Radiology Partners ramped up its investment in AI by acquiring Cognita Imaging, a startup that’s developed AI vision language models for analyzing CT and X-ray images and drafting initial radiology reports. RP executives see the acquisition as going beyond traditional point-source AI models and toward a future where AI automates much of the traditional image interpretation process.
The $80M acquisition expands on an equity stake RP already had in Cognita, which had been operating in stealth mode since its spin-off from Stanford University’s Center for Artificial Intelligence in Medicine and Imaging lab.
- Cognita was formed by a team led by CEO Louis Blankemeier, PhD, to commercialize Stanford research on vision language models, a type of generative AI that’s far more versatile than the traditional point-source models being commercialized to analyze medical images.
Instead, Cognita’s technology is able to analyze text as well as CT or X-ray images and produce first drafts of radiology reports that just need a radiologist’s review and signature to be complete.
- Extremely positive clinical tests with Cognita’s VLM models spurred RP to acquire the rest of the company it didn’t already own, said Rich Whitney, chairman and CEO of Radiology Partners.
Cognita’s technology powers Mosaic Drafting, RP’s new application for helping radiologists draft reports that operates under the company’s recently launched Mosaic Clinical Technologies branding. Early clinical testing has found that Mosaic Drafting…
- Increases radiologist detection rates by 52%.
- Results in a fourfold decline in radiologist errors.
- Reduces radiologist reading times by up to 76%.
RP plans to deploy Mosaic Drafting through Mosaic Clinical Technologies, which the company launched in July as the technological foundation for a massive rollout of AI across its physician practices.

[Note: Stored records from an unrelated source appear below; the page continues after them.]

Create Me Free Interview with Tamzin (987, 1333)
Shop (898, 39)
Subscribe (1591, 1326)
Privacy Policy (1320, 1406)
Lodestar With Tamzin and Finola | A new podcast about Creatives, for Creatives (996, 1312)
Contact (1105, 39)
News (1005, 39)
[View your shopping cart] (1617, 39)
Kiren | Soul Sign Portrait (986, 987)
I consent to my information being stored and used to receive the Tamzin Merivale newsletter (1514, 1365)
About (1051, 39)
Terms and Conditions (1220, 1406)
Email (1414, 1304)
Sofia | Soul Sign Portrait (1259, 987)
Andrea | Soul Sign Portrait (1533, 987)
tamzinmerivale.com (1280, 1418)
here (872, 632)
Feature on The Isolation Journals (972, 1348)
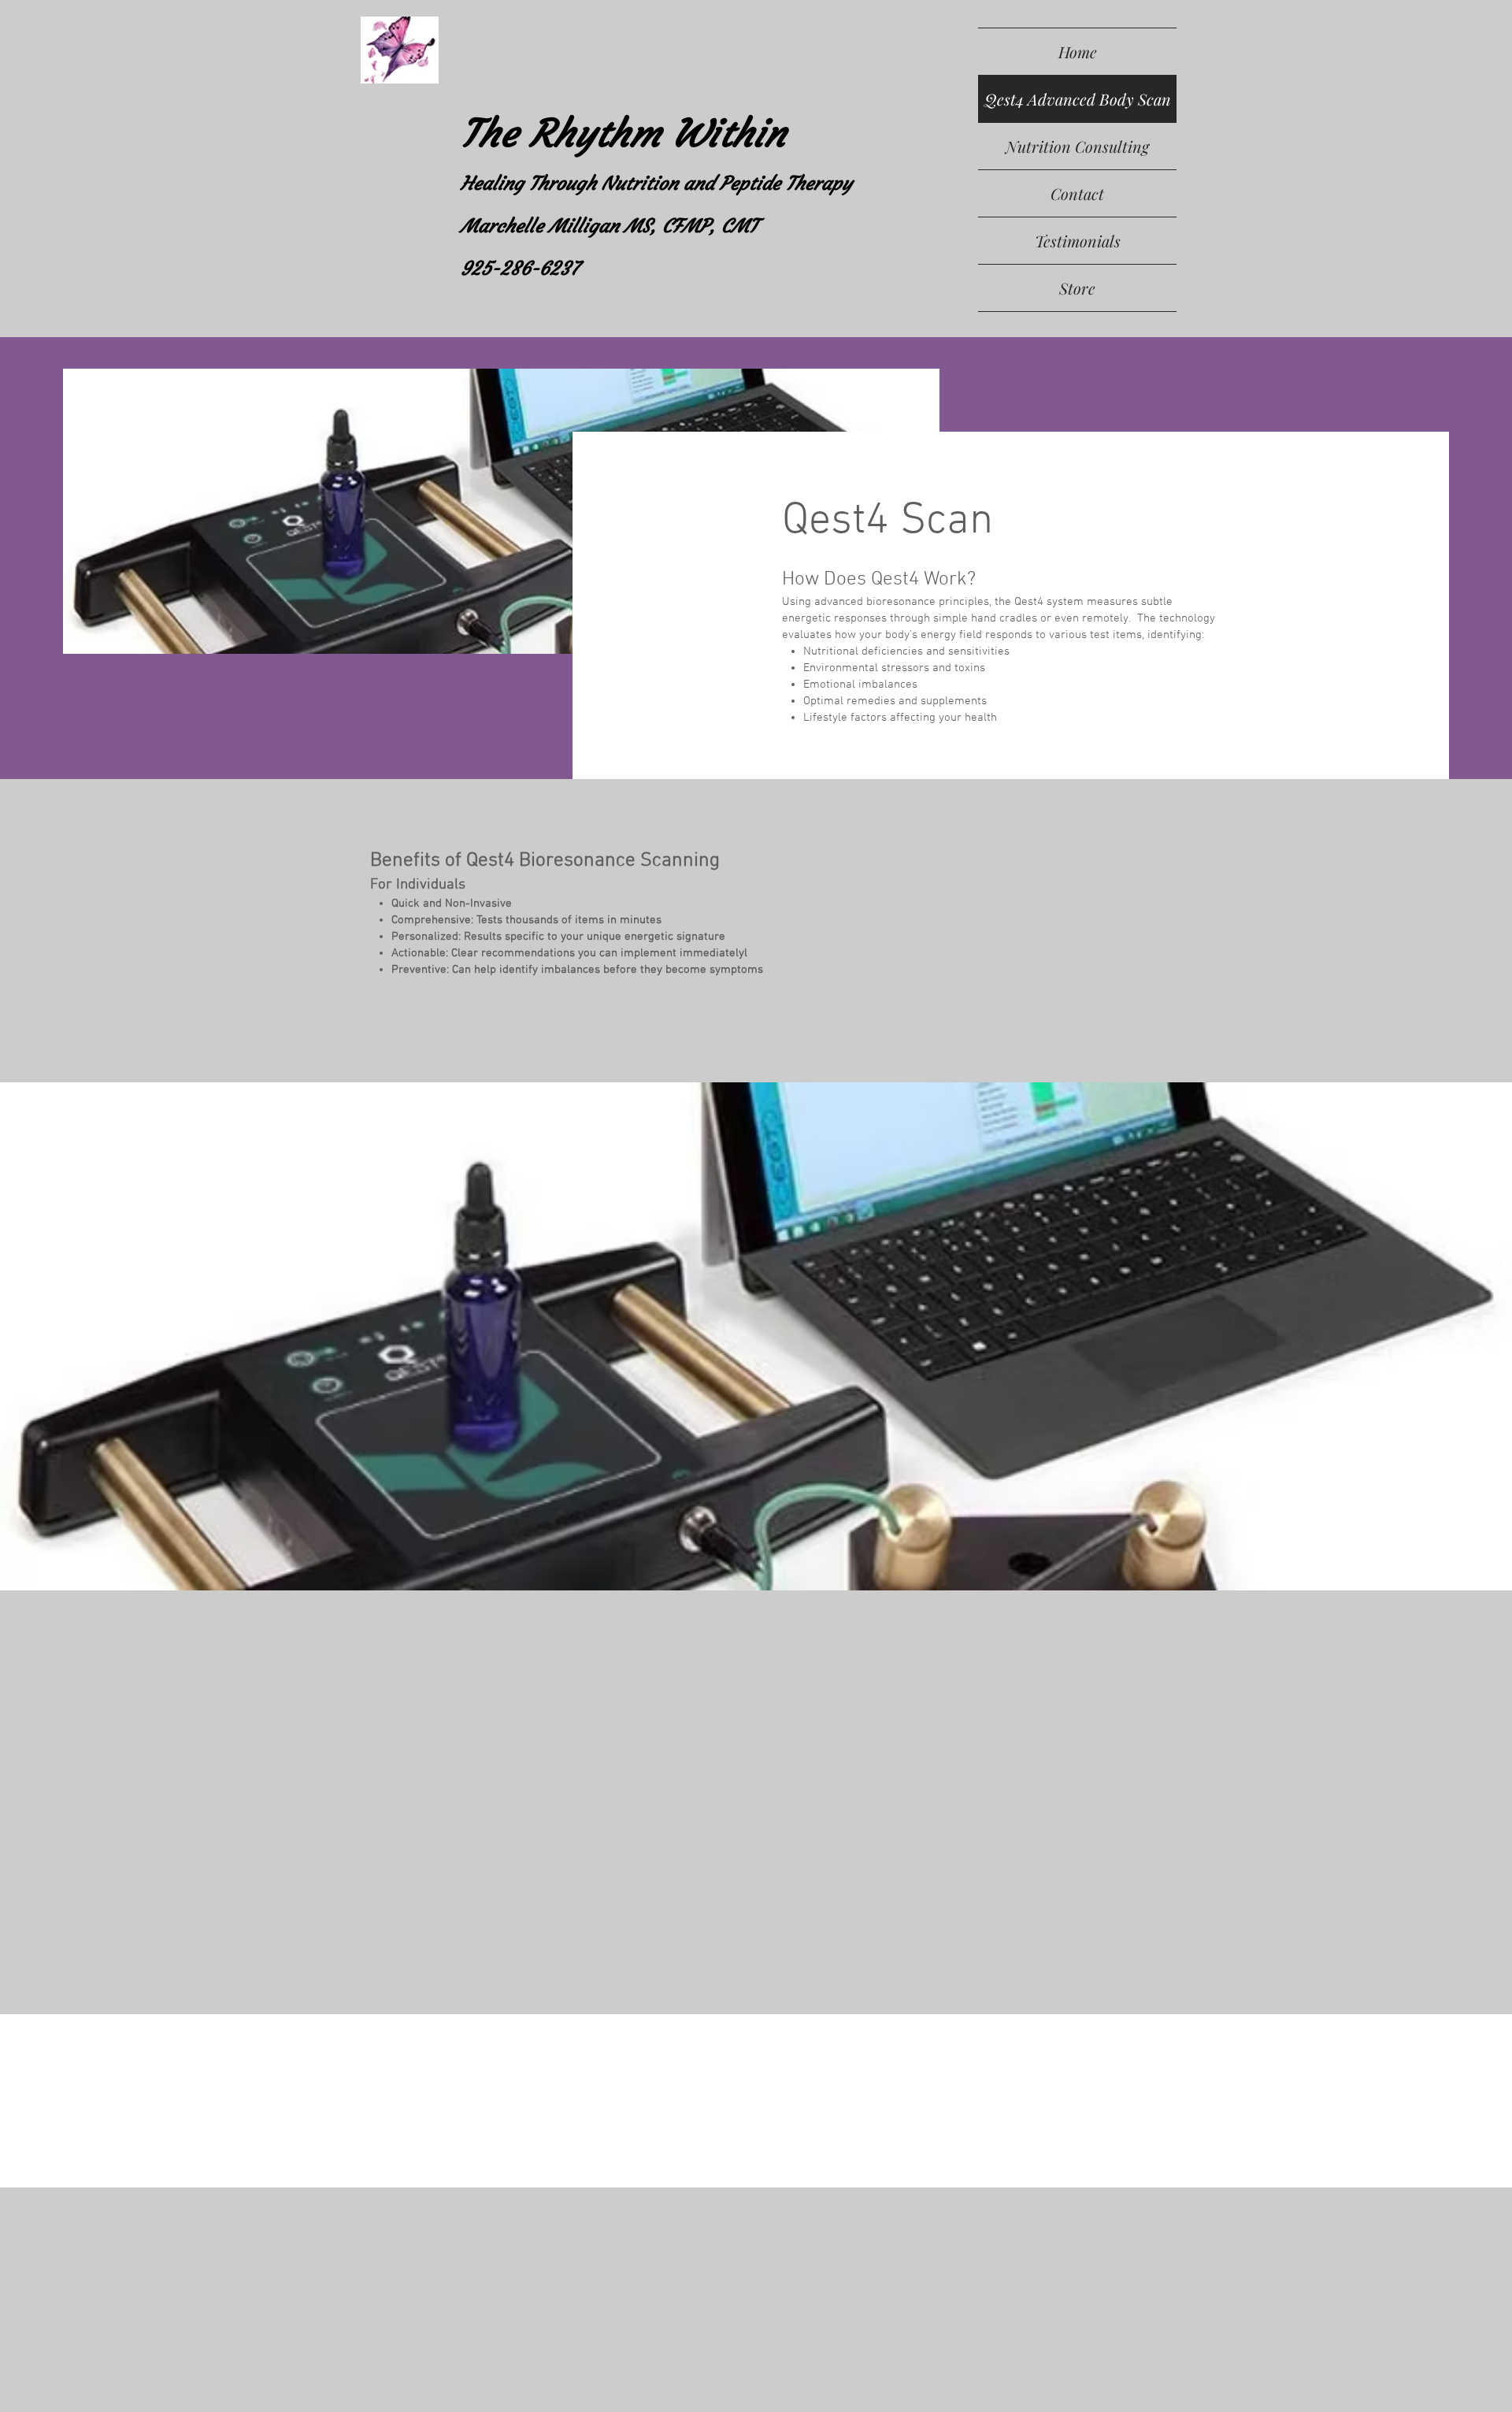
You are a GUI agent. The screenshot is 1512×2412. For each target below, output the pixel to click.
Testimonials (1078, 240)
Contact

- Mosaic Chief Medical AI Officer Nina Kottler, MD, said Mosaic Drafting is currently being used within Radiology Partners under IRB approval, but the company will pursue an FDA authorization – most likely under a de novo pathway – that probably will come sometime in 2026.
In a broader sense, RP sees Mosaic Drafting and other VLM tools as key to the growing mismatch between rising imaging volume and stagnant radiologist supply – a mismatch that can only be solved through greater automation.
- And as the largest private radiology organization in the U.S., Radiology Partners has the organizational heft to make VLMs work on a wide scale.
The Takeaway
RP’s acquisition of Cognita is a major development in putting vision language models on the fast track to real-world clinical use. Unlike point-source AI, VLMs could hold the key to really solving radiology’s volume overload dilemma.